Сверре взглянул на него и продолжил:
– Мы с Ралфом обсуждали, не предложить ли молодым ВИП-персонам дополнительную программу. У Ралфа хорошие связи с вертолетчиками, и он может организовать несколько машин. После обеда сядем на вертолеты, слетаем к Лофотенам и в имение Ралфа на Вестеролене, а на следующее утро вернемся на судно.
– Так сказать, добавка, – ввернул Рафаэльсен.
«Королевская семья Саудовской Аравии… организует вертолеты… имение Рафаэльсена…» – обрывки фраз сливались в мозгу Улава в путаный кошмар вроде тех, что порой мучили его в детстве.
Он долго молчал, склонив голову набок, потом наконец обронил:
– Можно мне сказать?
– Для того мы и здесь, – отозвался Сверре.
Улав кашлянул.
– Когда я последний раз был в Лондоне, в отеле «Дорчестер», я разговорился с тамошним портье.

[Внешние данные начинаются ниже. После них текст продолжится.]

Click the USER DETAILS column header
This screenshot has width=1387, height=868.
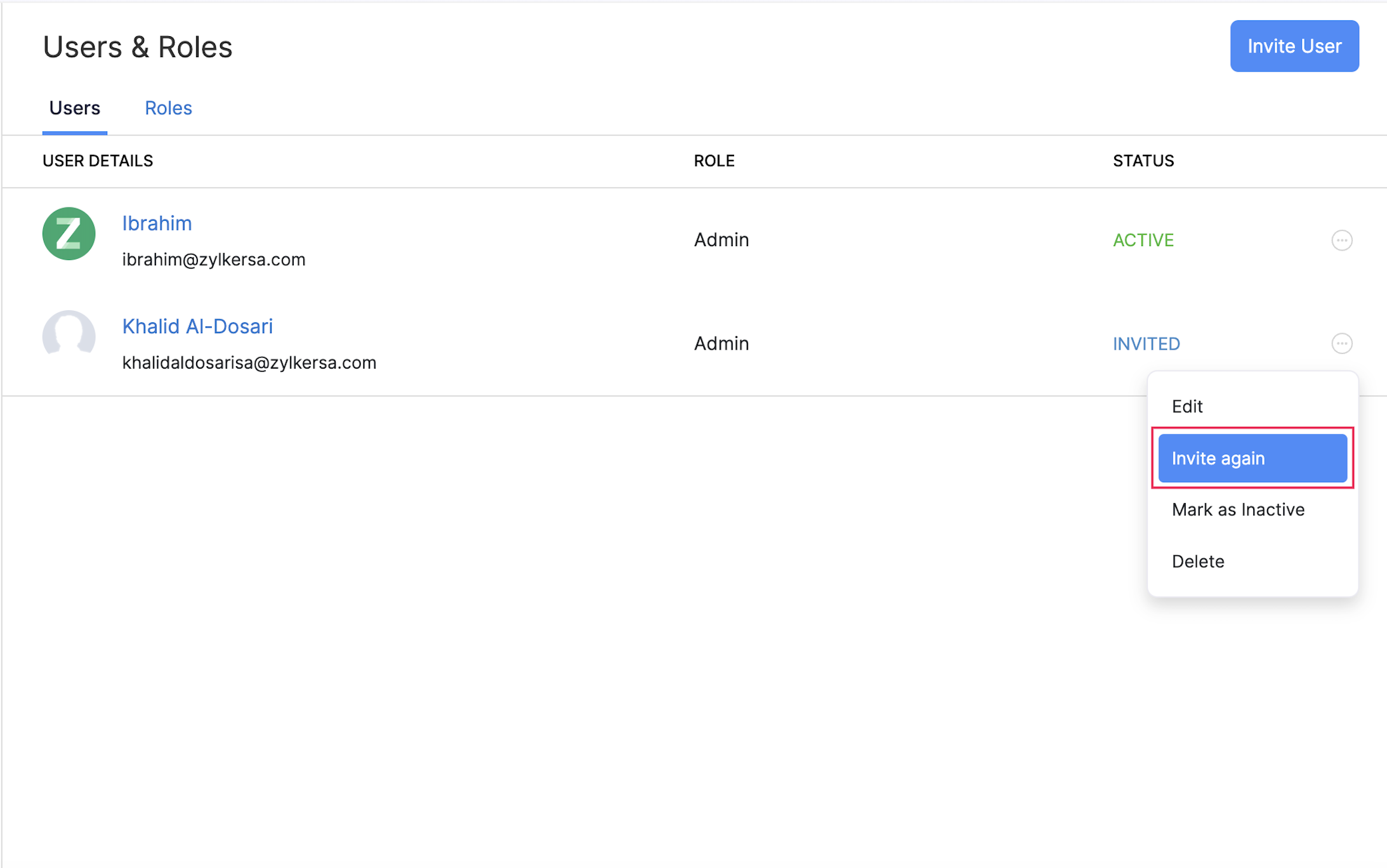tap(98, 161)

Он спросил, не хочу ли я остановиться в апартаментах, как обычно поступают Фалки.
Он заметил, что при упоминании отеля сын прикусил нижнюю губу, словно догадываясь, что будет дальше. Улав улыбнулся и продолжил:
«Ну что вы, – сказал я портье, – лично я предпочитаю обычные номера, лишь бы с хорошим видом из окна, хоть я… – Он выдержал паузу, словно подбирая слова. – …Хоть я и богатый человек. – Но ваш сын всегда живет в апартаментах, – ответил портье. – Да, – сказал я, – но он сын богатого человека».
Он долго смотрел на Сверре; тот сидел с открытым ртом и пристыженным взглядом. Ралф Рафаэльсен осторожно засмеялся.
– В Норвегии хорошо сколотить капитал и быть состоятельным. Обычно норвежцы не имеют ничего против людей с деньгами, наоборот, восхищаются как людьми рисковыми и ловкими. И здешние законы прекрасно защищают наши интересы. Но баланс этот хрупок. Точно так же, как мы восхищаемся дельностью и старанием, мы ненавидим декаданс и упадок. Со знатью мы почти не сталкивались, тем паче что по закону о дворянстве от тысяча восемьсот двадцать первого года титулы и привилегии были упразднены. Управлять в Норвегии состоянием – во всяком случае, если имеешь бóльшие амбиции, чем финансовый инвестор, если хочешь стать созидателем общества, – означает не бороться с профсоюзами и не нанимать за гроши поляков, чтобы нелегально строить себе дома.
Улав посмотрел на Ралфа, который выглядел как школяр, пойманный на краже сластей в магазине. Газеты много писали об условиях труда рабочих, когда он строил на Вестеролене свою огромную виллу.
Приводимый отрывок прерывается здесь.